Again this is not meant to be a political debate. If one believes in trickle down economics than "eventually" gains seen in the top should 'trickle down' to everyone else. Evidence seems to be mounting against this. But I want to focus on the facts. The 'consumerism' in America relies on the majority - not the top 1%. If one believes having income distribution strata similar to seen right before the Great Depression is a healthy path, than America has not been this 'healthy' in close to 8 decades. I think this lack of wage growth speaks to a greater trend of income 'equality' for the 'working class' across the globe - this, I argue, means great things for 'human kind' as people across the globe move to more of a global mean income. [This is already happening in the 'upper class' as a [Global millionaire Boom] has started, so why would it not happen on the bottom end as well?] But it portends very bad things for those, in the working class, who have enjoyed well above average wages in the past, as reversion to the mean simply means those above the mean, get driven down to the global wage, and those below the mean, get drive up to the global wage. I don't think it is right to argue that globalization is 'bad' or 'good' - it has good and bad components for each participant. However, having no policies in place for the many Americans who are being 'dislocated' by this global force is a mistake. And to ignore their plight is quite a sad development.

These forces are why people sit and scratch their head and say, look US GDP growth is roaring, we are having great time in aggregate - I have no idea why the average American is feeling so uneasy the past half decade - if you look at the 'numbers' they should be feeling great. But to look at the 'macro' without looking at the 'micro' leads to incorrect assumptions. Much like erosion, these trends happen incrementally, and over long periods of time - you don't wake up one day and feel 9% poorer - hence it is not so noticeable. Until you step back and look at it over a 5 year, or 10 year period. And then the writing is on the wall. Unless wages start rising in a massive manner in the US for the lower 80%, I just don't see where the reversal is....

Again, I keep hearing 4.5% of GDP is due to housing... a very easy term to throw around. I'd argue a whole class of people have been keeping their head above water due to an asset (their homes) inflated to unsustainable levels - this allowed them to extract equity to live their lifestyle - as their costs increases at levels 2-3x their wage gains. Now that this game is over - what does 2008-2009 portend for the "80%"?

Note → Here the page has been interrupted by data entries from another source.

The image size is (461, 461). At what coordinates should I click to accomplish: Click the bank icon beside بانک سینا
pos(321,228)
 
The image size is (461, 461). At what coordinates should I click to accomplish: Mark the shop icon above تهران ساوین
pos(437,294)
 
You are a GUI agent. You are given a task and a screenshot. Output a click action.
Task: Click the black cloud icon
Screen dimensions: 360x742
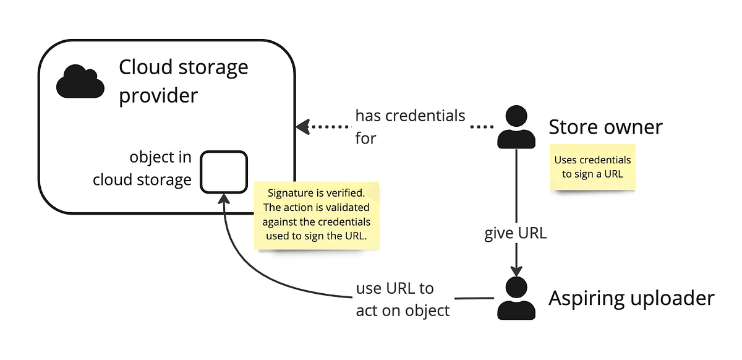(80, 82)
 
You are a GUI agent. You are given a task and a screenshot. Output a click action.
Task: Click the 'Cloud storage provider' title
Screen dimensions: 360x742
(183, 81)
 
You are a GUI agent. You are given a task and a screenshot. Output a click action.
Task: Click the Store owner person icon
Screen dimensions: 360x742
(516, 127)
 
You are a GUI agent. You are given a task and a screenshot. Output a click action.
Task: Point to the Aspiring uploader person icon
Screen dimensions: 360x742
(516, 298)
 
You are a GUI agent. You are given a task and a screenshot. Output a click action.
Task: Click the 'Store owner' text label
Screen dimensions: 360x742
(605, 127)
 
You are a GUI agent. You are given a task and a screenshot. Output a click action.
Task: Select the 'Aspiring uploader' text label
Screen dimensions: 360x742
(631, 299)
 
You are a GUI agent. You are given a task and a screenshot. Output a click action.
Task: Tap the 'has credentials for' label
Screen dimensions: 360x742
(409, 126)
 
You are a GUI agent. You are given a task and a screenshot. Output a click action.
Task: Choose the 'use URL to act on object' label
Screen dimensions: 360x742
(403, 299)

I think this 'bailout' is just step 1... much much more than 4.5% of GDP is reliant on home prices remaining at inflated prices. This will be an interesting time - watching politicos do everything in their power from stopping the free market from working, and keeping asset prices that much of our consumerism is reliant on from dropping much further.... all with a background of growing worldwide shortages [A World of Shortages]- and hence sustainable inflation, whatever the Fed does or not do. I know I sound like a dismal scientist, and quite the downer - but I just find it hard to see the US not seeing a major slowdown in the year ahead. The tech bubble, while painful for the investor class and pieces of the 'working class' who started buying tech mutual funds in their 401k was one thing. The equivalent of a tech bubble in the real estate market which impacts much more of the people is a whole different animal. Forget Iraq, the economy will BE the end all and be all issue for the 2008 presidential election.